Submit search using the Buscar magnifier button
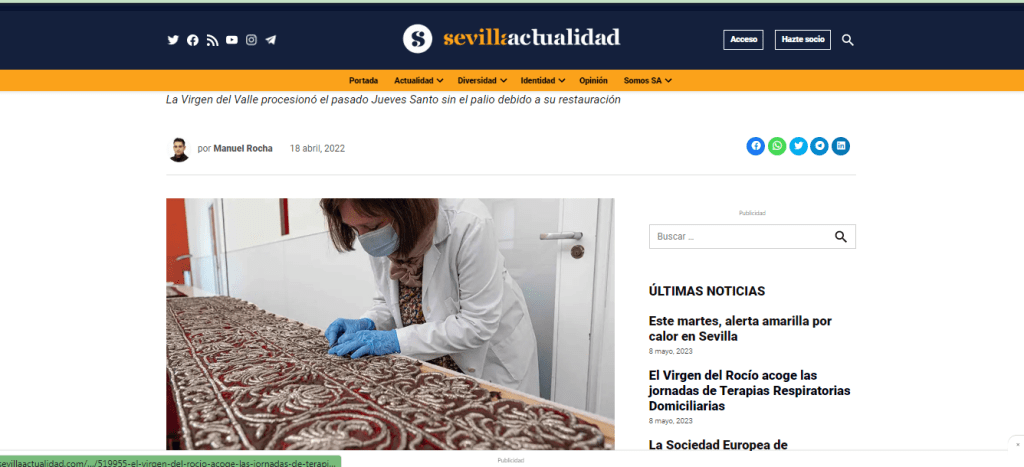 point(841,236)
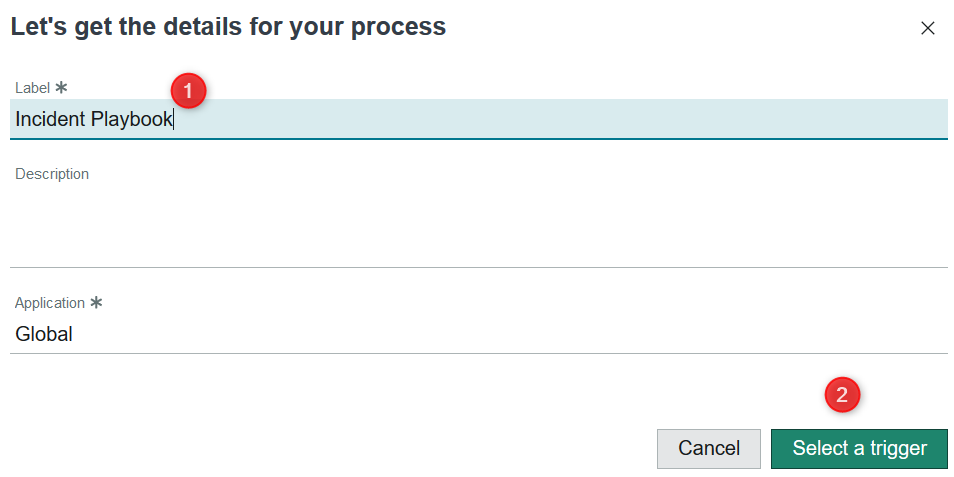Click the word 'process' in the heading
954x477 pixels.
(x=404, y=28)
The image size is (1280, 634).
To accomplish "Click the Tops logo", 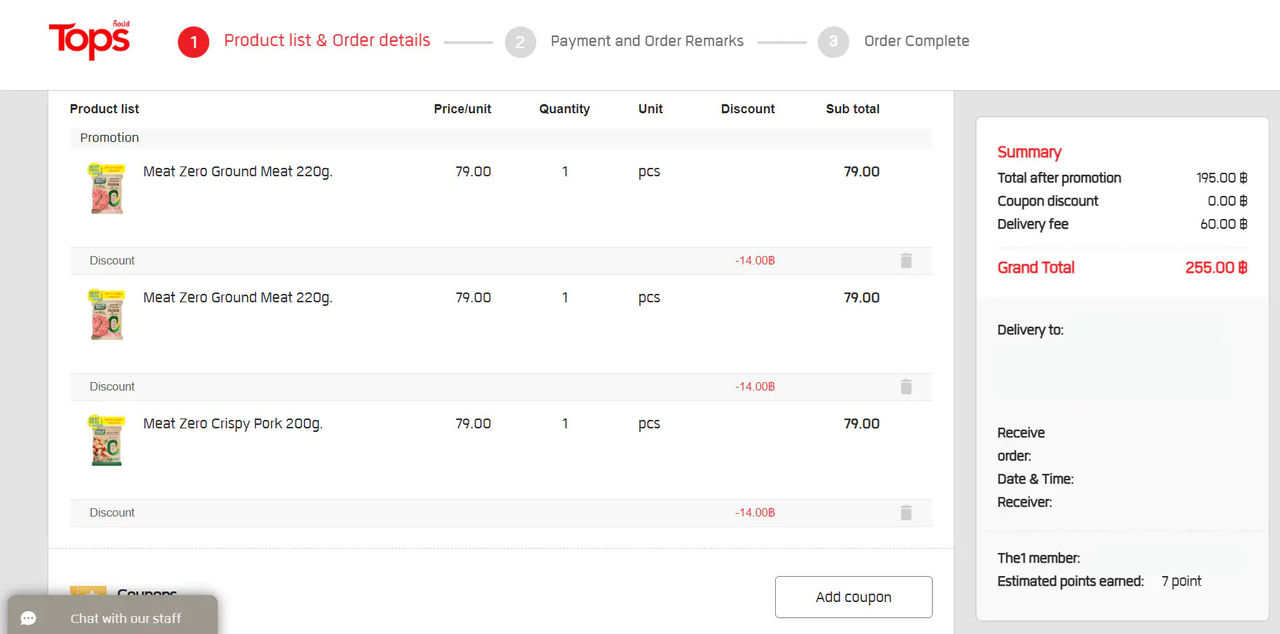I will [x=89, y=40].
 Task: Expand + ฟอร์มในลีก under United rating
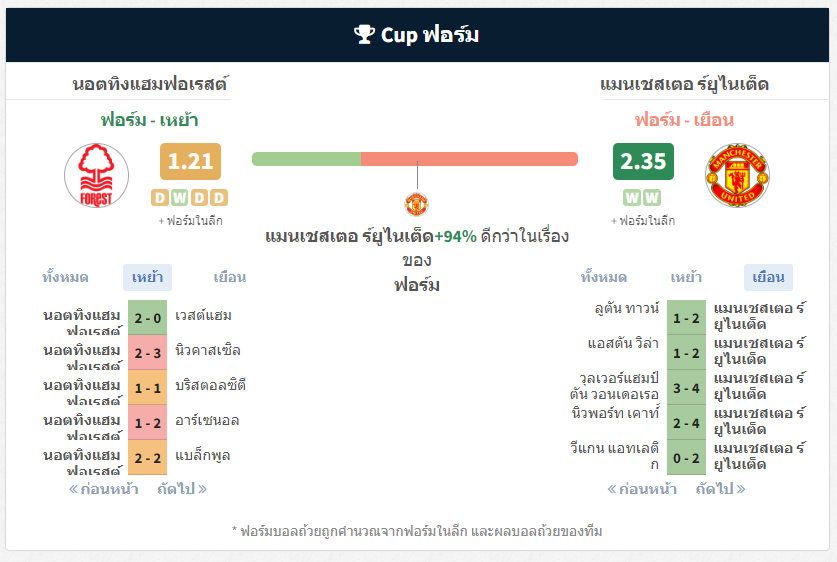[643, 220]
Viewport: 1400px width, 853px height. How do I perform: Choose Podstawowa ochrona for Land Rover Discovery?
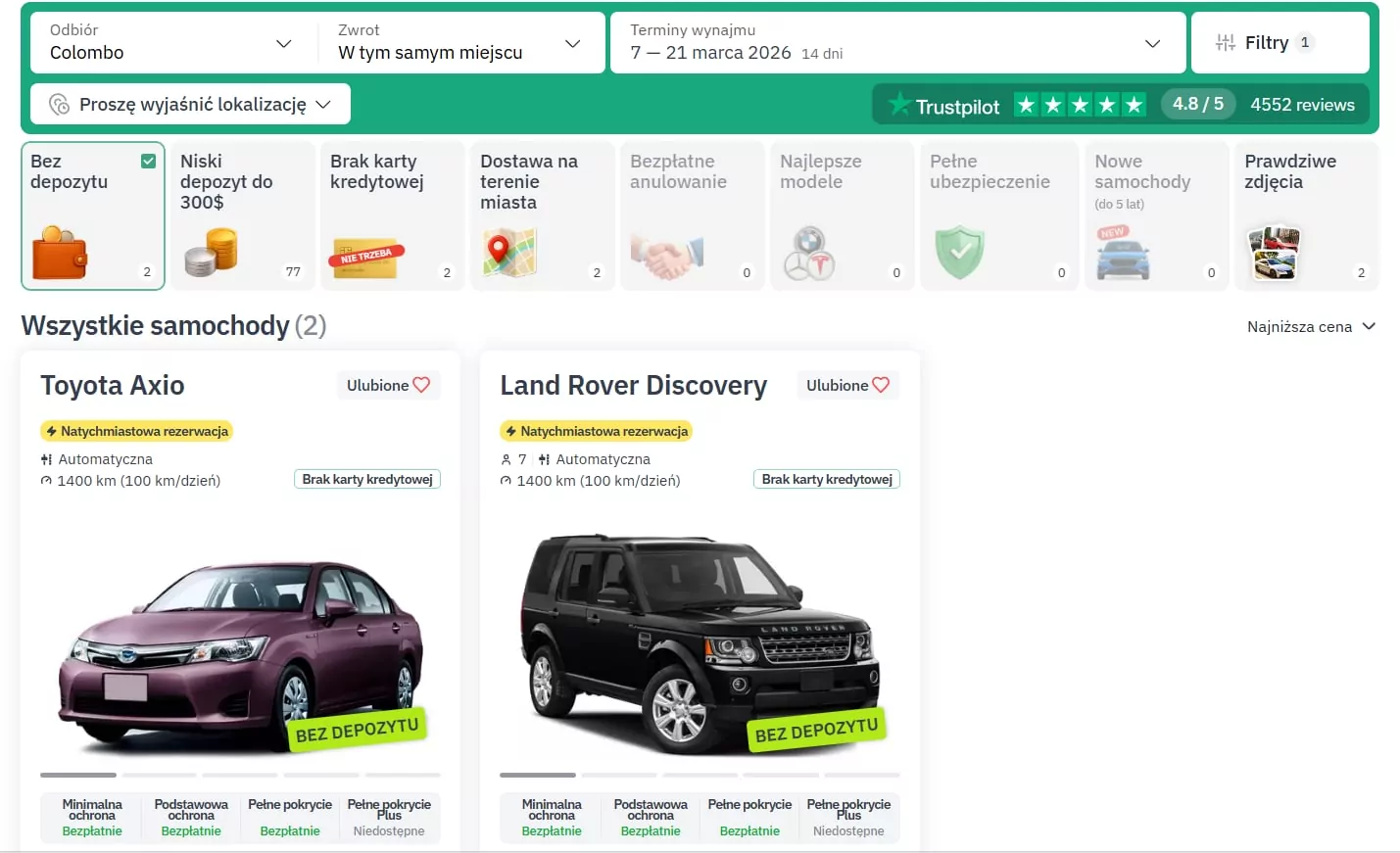[x=651, y=818]
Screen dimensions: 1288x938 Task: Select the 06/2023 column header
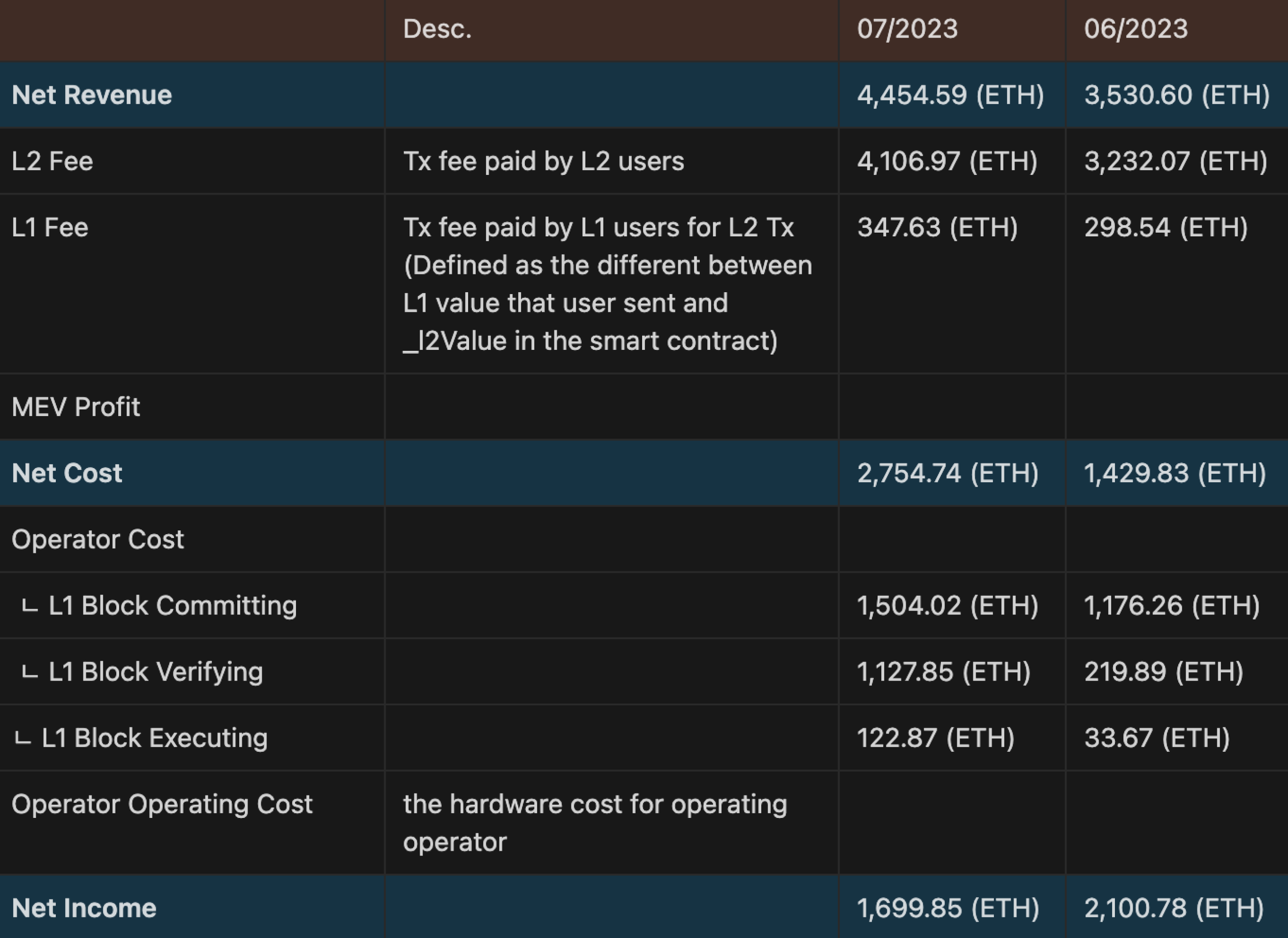[x=1135, y=29]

:::

● INSTRUCTION: Render the lines starting at the one containing "Viewport: 1400px width, 853px" and ending at the last line above as a two-column CSV with the columns instruction and coordinates, one row per instruction, each value in a single quoted field with line breaks replaced by spaces. Omit the pictures.

● EXERCISE RESPONSE:
instruction,coordinates
"Viewport: 1400px width, 853px height. How do I perform: Choose Podstawowa ochrona for Land Rover Discovery?","[x=651, y=818]"
"Screen dimensions: 1288x938 Task: Select the 06/2023 column header","[x=1135, y=29]"